Il 22 ottobre a Gettysburg, nella Pennsylvania che vive una profonda crisi in particolare nel settore siderurgico, Trump ha tenuto il suo discorso programmatico, stipulando un “Contratto con gli elettori americani”, e ha messo in chiaro alcuni punti centrali della Trumponomics: una nuova riforma fiscale che prevede l’abbassamento dell’aliquota fiscale per le aziende dal 35 al 15%; revisione o cancellazione di tutti i trattati commerciali e gli accordi di libero scambio, come il Nafta (per l’America del Nord), Tpp (con i paesi dell’Area pacifica tranne “l’odiata” Cina) e il Ttip che in Europa abbiamo già avuto modo di studiare; l’aumento dei dazi sulle merci importate; la dichiarazione di una “guerra commerciale” alla Cina che ha “stuprato” gli Stati Uniti facendosi artefice del “più grande furto della storia del mondo” grazie alla manipolazione della sua moneta, lo yuan. In sintesi, la transizione da un’economia liberista al protezionismo e all’isolazionismo.

Guerra commerciale alla Cina e ai frutti marci della delocalizzione da un lato, guerra alla finanza di Wall Street e ai lobbisti dall’altro. Così il magnate di New York è riuscito a diventare l’uomo giusto per la middle-class americana, diventando il terminale del sentimento di rivalsa del ceto operaio, rimasto indietro per via dei processi di globalizzazione che hanno favorito quei Paesi più forniti di manodopera a basso costo piegando il settore manifatturiero americano.

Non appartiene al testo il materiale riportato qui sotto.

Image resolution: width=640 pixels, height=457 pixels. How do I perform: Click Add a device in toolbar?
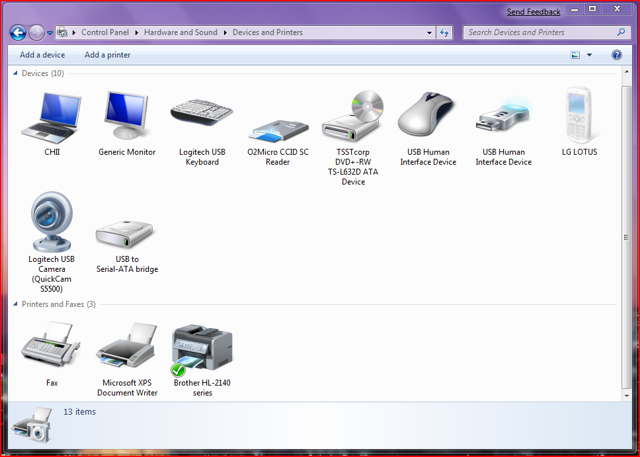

Con una propaganda forte e una ricetta economica estremista, Trump ora è chiamato a dar seguito alle promesse fatte nei mesi di campagna elettorale, conciliando il Donald politico con il Donald Presidente degli Stati Uniti. Dall’altra sponda dell’Atlantico arriva un voto che parla (anche) all’Europa, mostrando tutti i guasti prodotti da un modello economico che ha dimenticato il ruolo centrale delle forze lavoratrici. Il Re è nudo, l’Europa è avvisata.